### TASK OBJECTIVE
Copy the lines of the data below exactly, starting at the first and stopping after the line that contains "Given: Disable the 飙升词排行 checkbox"; include no pictures.

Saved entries

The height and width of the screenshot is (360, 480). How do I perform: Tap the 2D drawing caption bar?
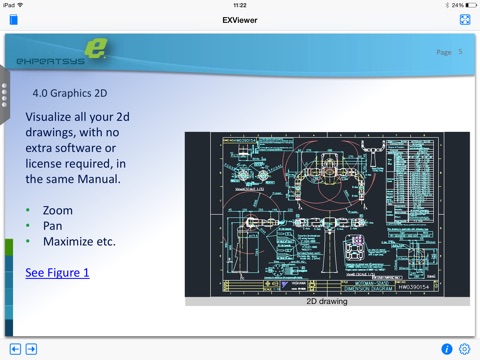[x=327, y=301]
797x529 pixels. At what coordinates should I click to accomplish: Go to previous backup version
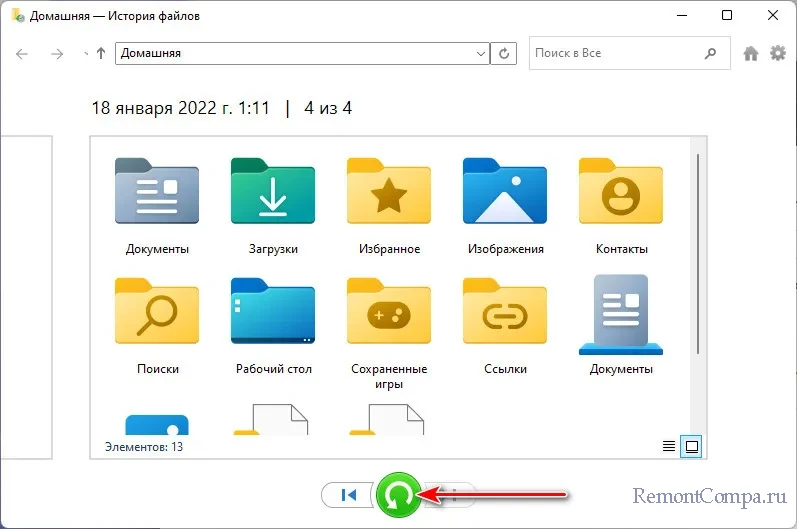pos(347,494)
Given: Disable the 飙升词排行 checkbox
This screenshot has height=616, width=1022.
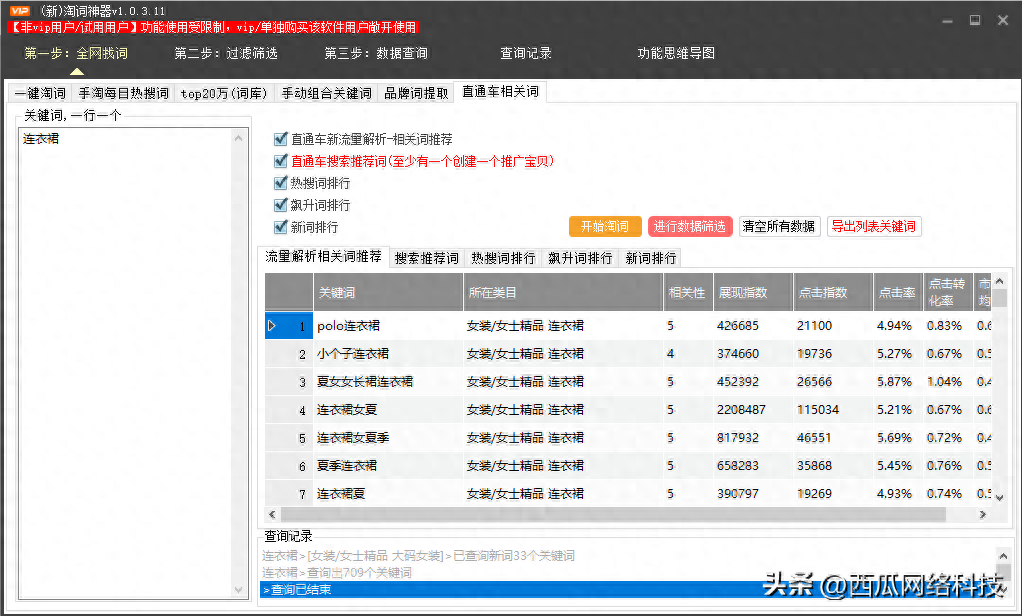Looking at the screenshot, I should 281,205.
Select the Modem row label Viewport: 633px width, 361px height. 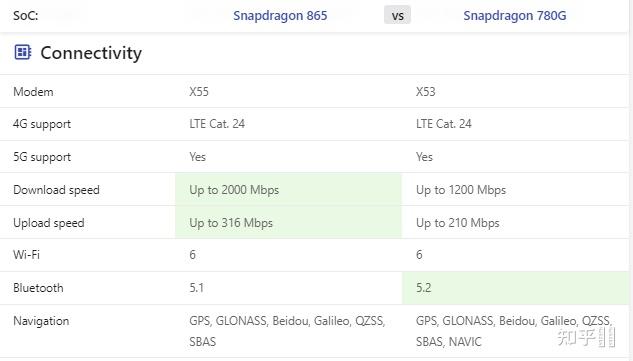pyautogui.click(x=33, y=92)
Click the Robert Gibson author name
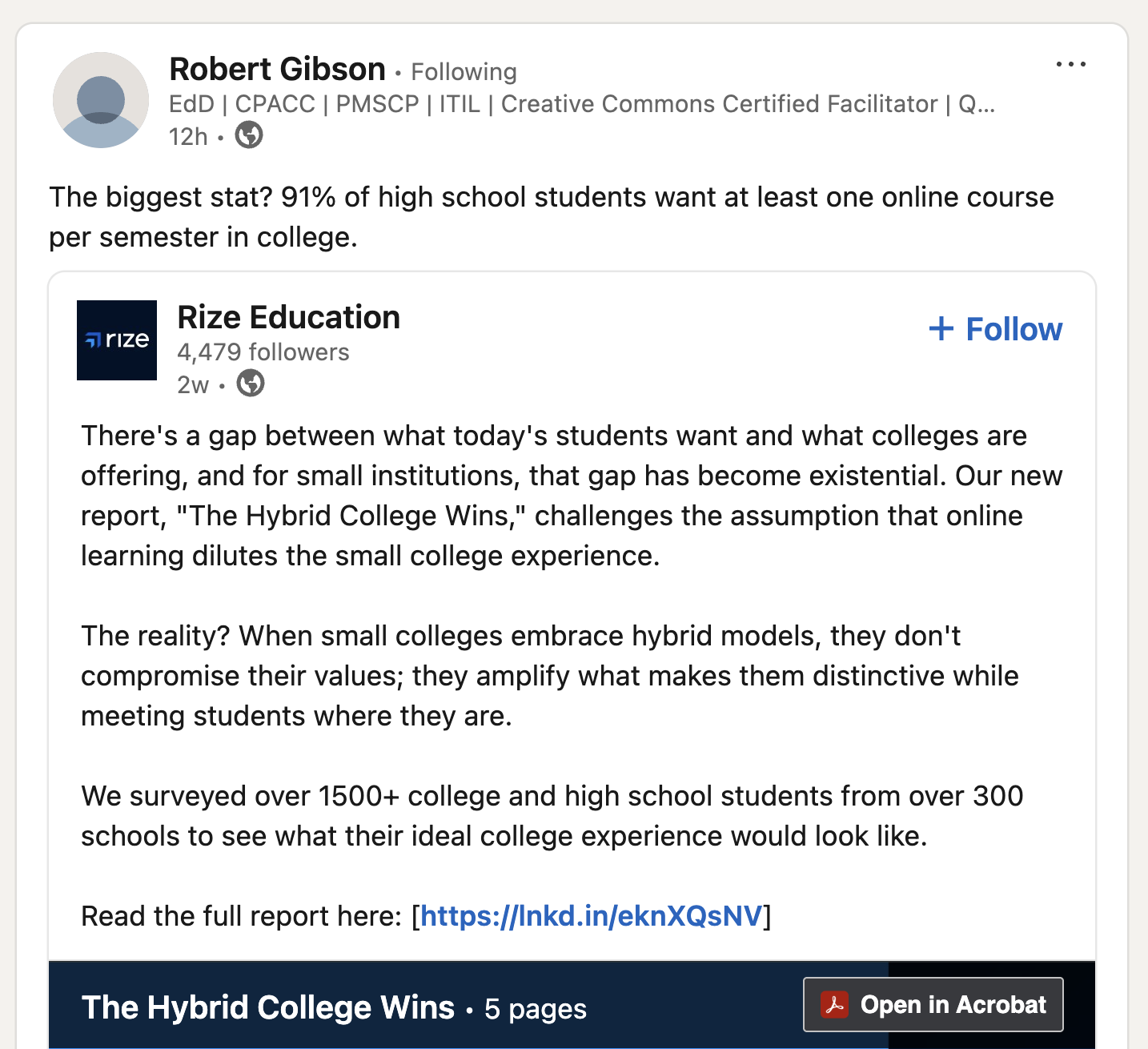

### WRITTEN REPLY
The height and width of the screenshot is (360, 480). How do I perform: Tap the 2D drawing caption bar?
[x=327, y=301]
797x529 pixels. At what coordinates should I click to accomplish: Go to previous backup version
pos(347,494)
Given: Disable the 飙升词排行 checkbox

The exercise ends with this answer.